Instructions for the task:
Search the material and gather each line with "Open" in it.

Data extract:
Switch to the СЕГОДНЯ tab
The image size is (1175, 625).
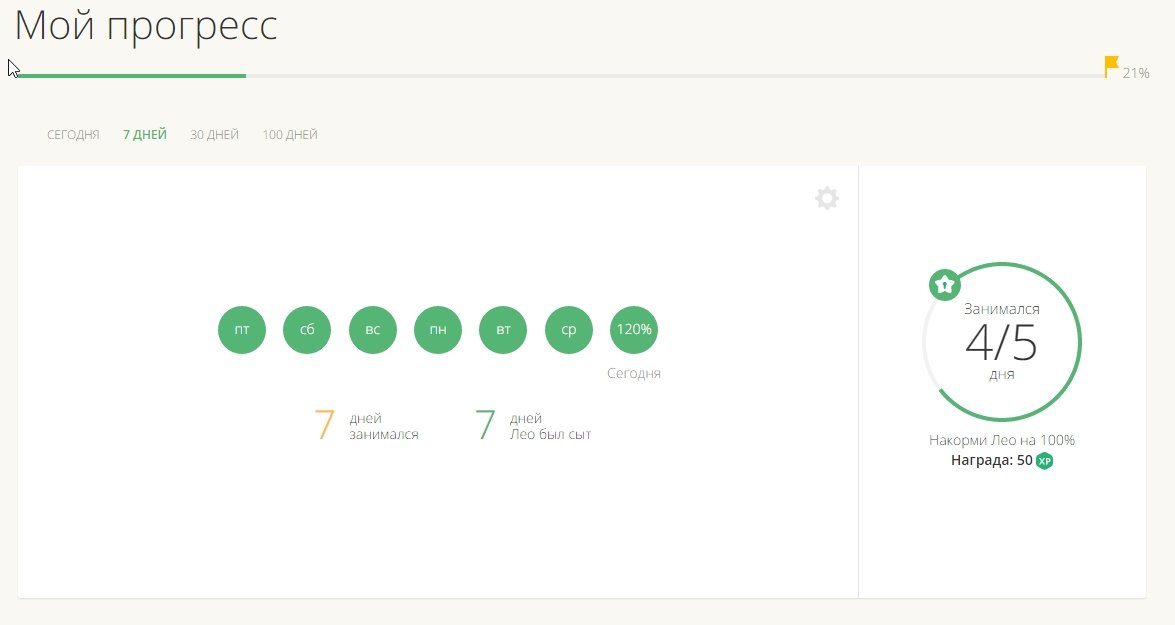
* * *
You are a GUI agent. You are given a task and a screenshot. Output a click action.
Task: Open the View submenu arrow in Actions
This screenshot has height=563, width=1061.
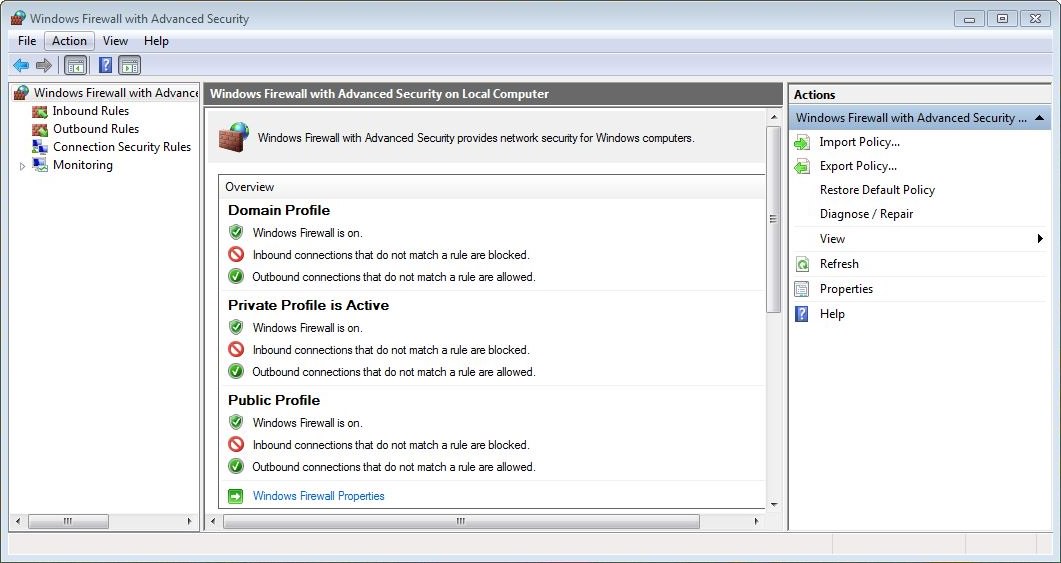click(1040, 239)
--
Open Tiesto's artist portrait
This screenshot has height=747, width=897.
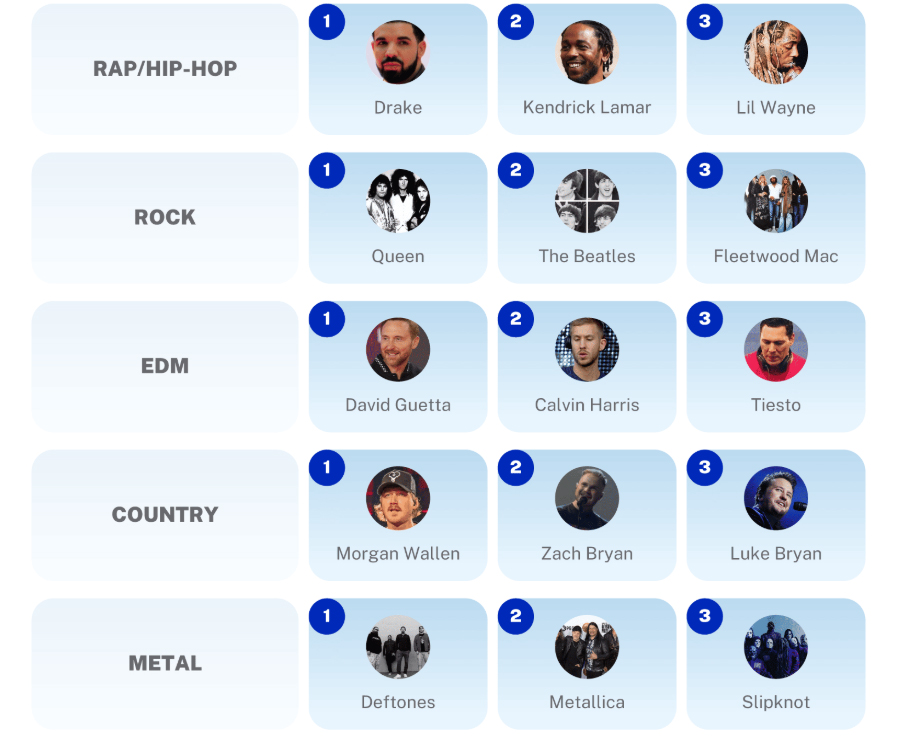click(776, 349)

The completed task:
Task: Open the View submenu arrow in Actions
Open Tiesto's artist portrait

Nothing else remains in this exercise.